═══ Exercise input
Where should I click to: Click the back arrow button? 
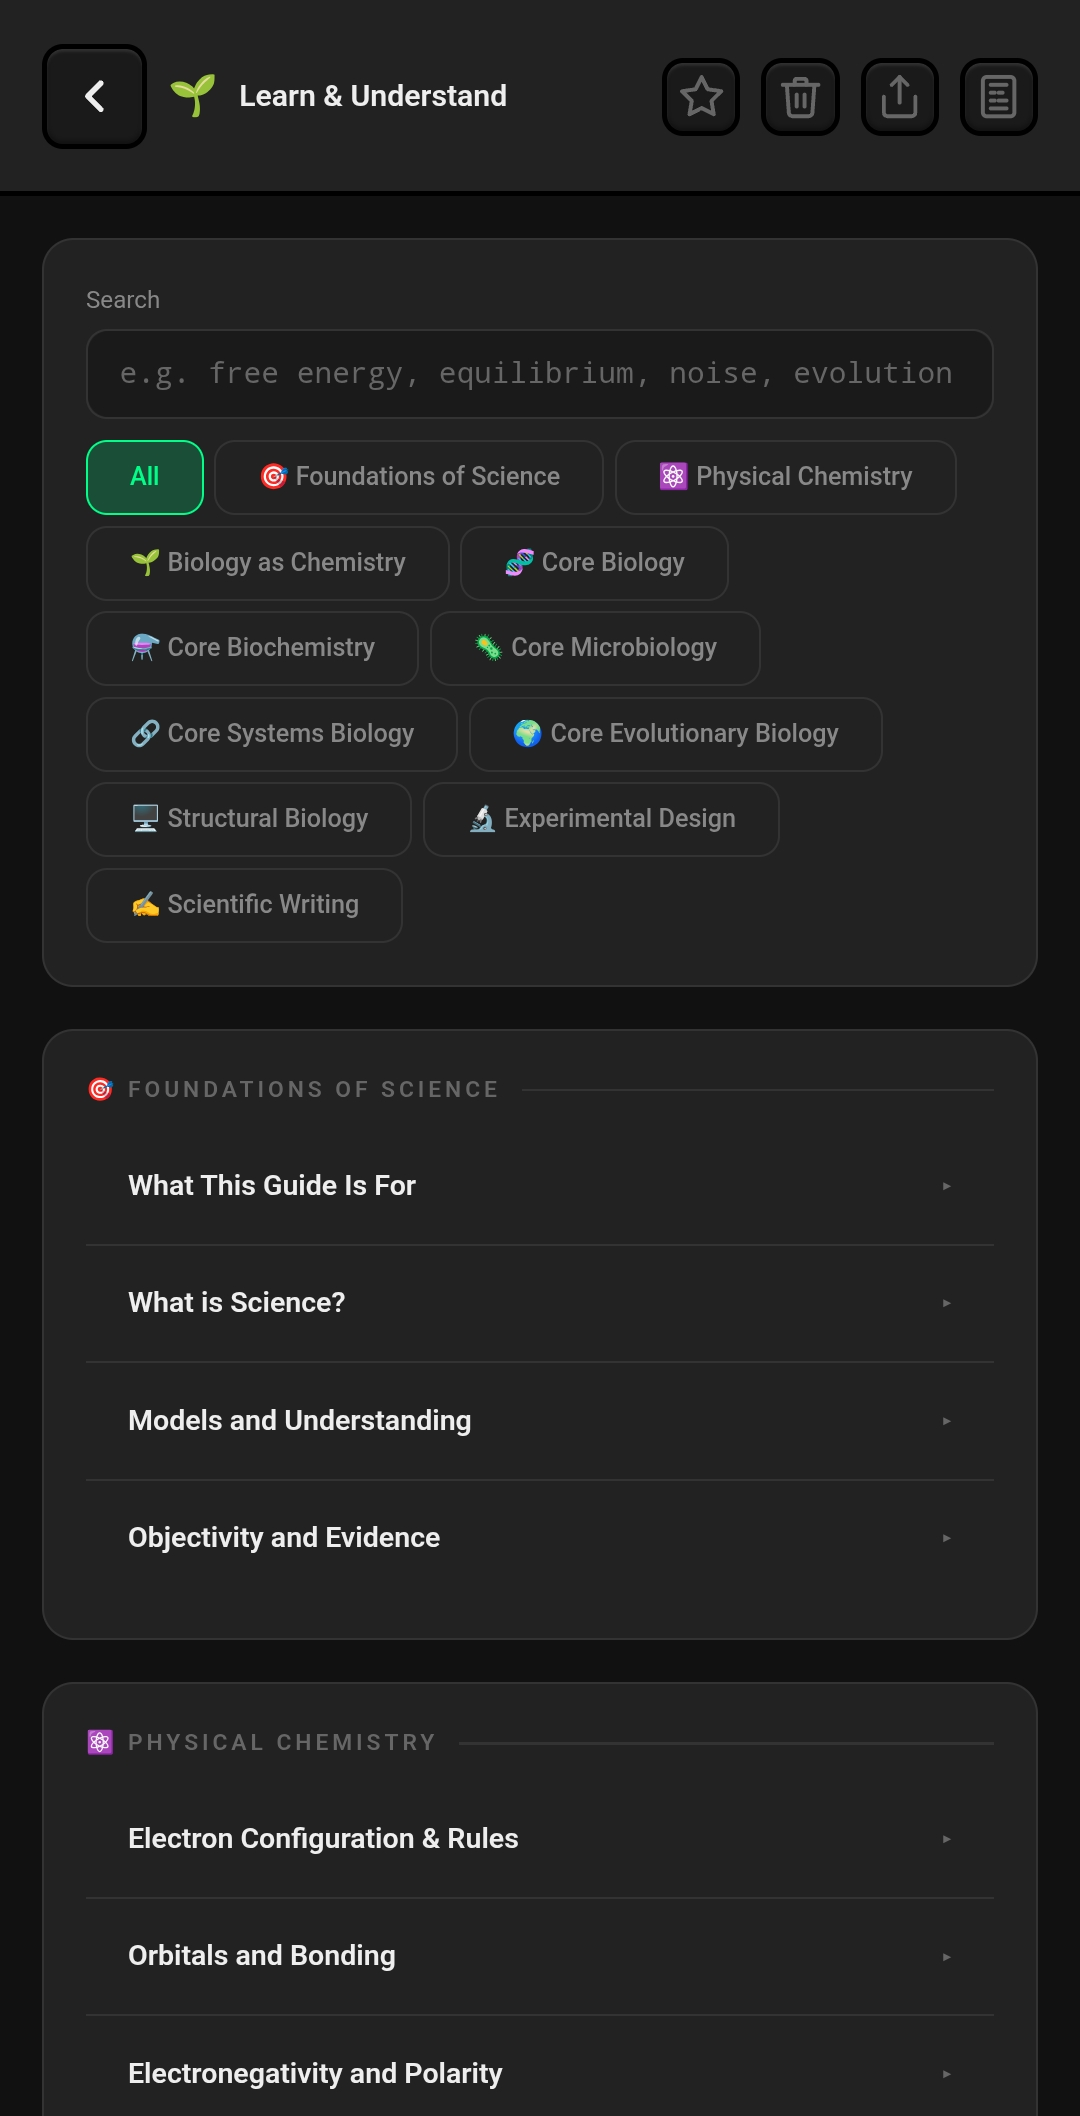click(x=94, y=97)
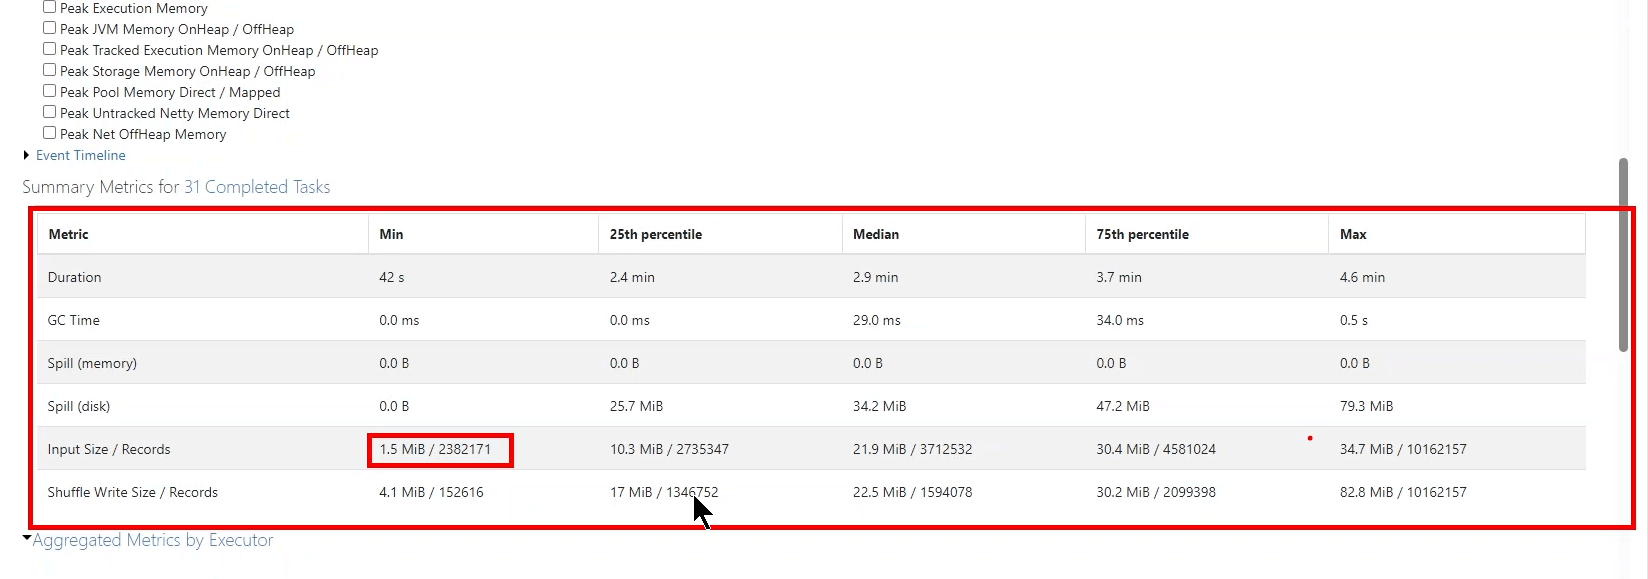The image size is (1648, 579).
Task: Click the vertical page scrollbar thumb
Action: (x=1623, y=254)
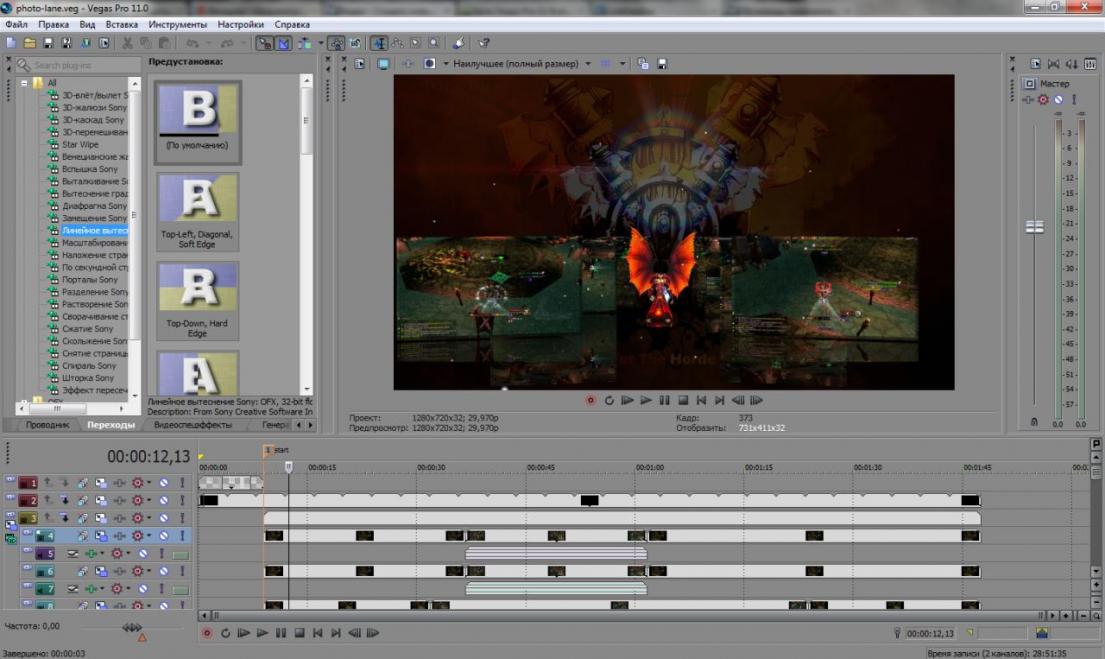Click Save Snapshot icon above the preview
Image resolution: width=1105 pixels, height=659 pixels.
tap(661, 64)
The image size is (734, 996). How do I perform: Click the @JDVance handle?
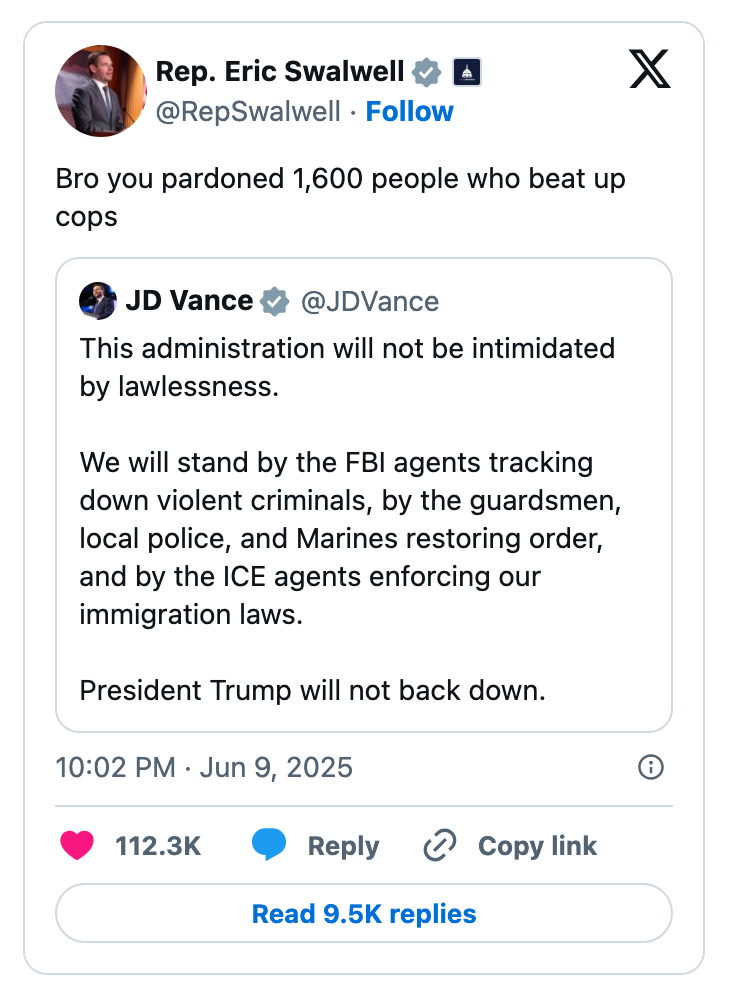(368, 300)
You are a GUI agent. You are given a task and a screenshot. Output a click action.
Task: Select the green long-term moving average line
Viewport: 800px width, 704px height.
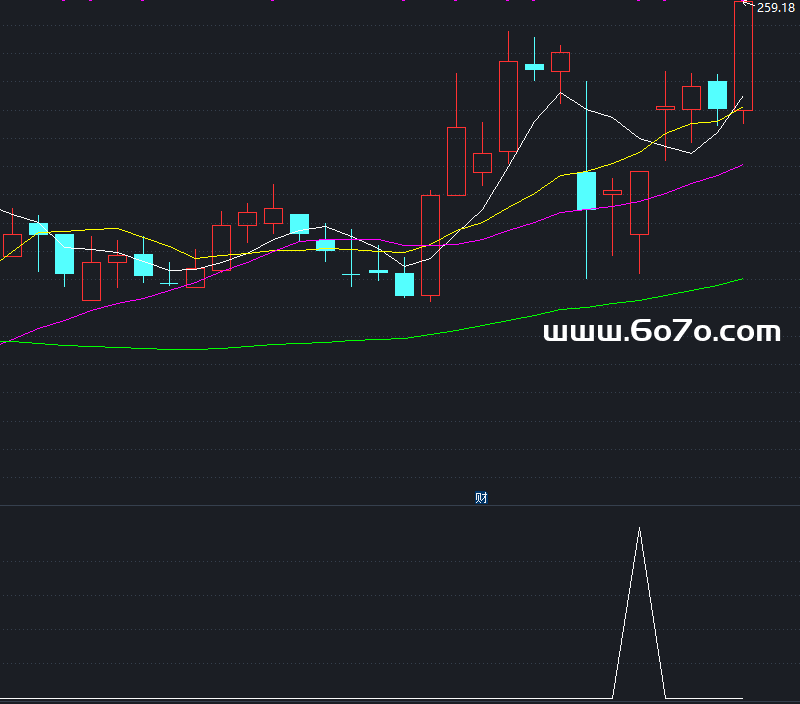[x=300, y=343]

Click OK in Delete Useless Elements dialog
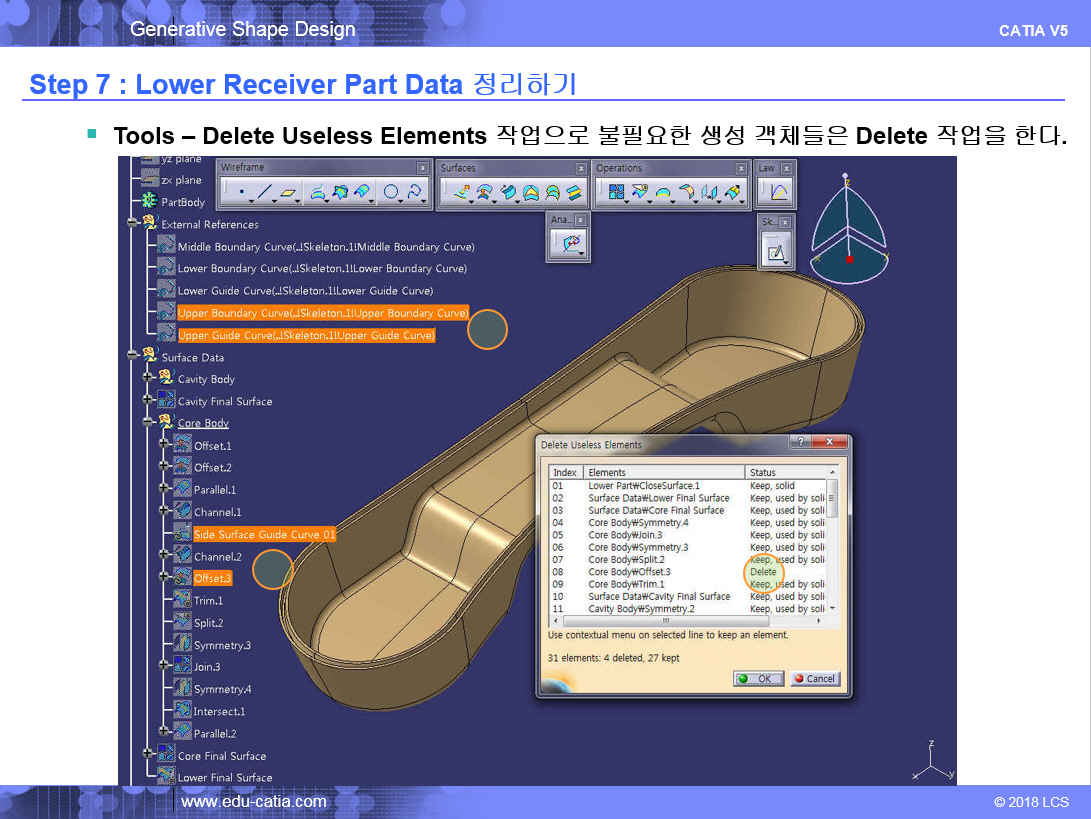[x=759, y=678]
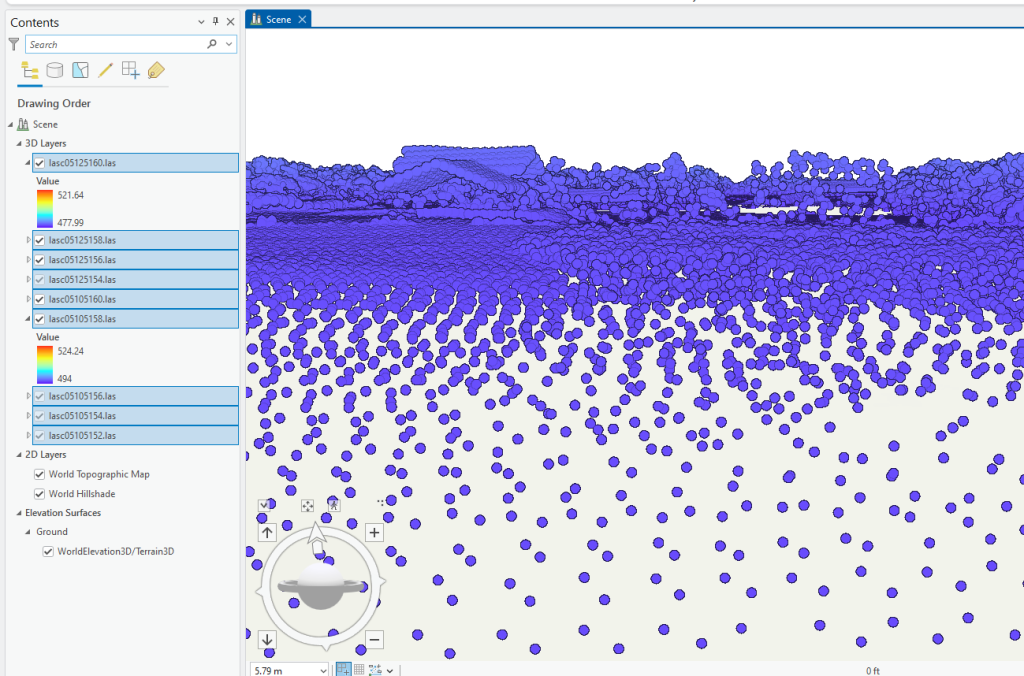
══════
Your objective ▸
Leave out the pictures and copy exactly the lines from the one with "Task: Select the" through the last line of the records above.

Solution ▸
Task: Select the green long-term moving average line
Viewport: 800px width, 704px height.
[x=300, y=343]

Click OK in Delete Useless Elements dialog
[x=759, y=678]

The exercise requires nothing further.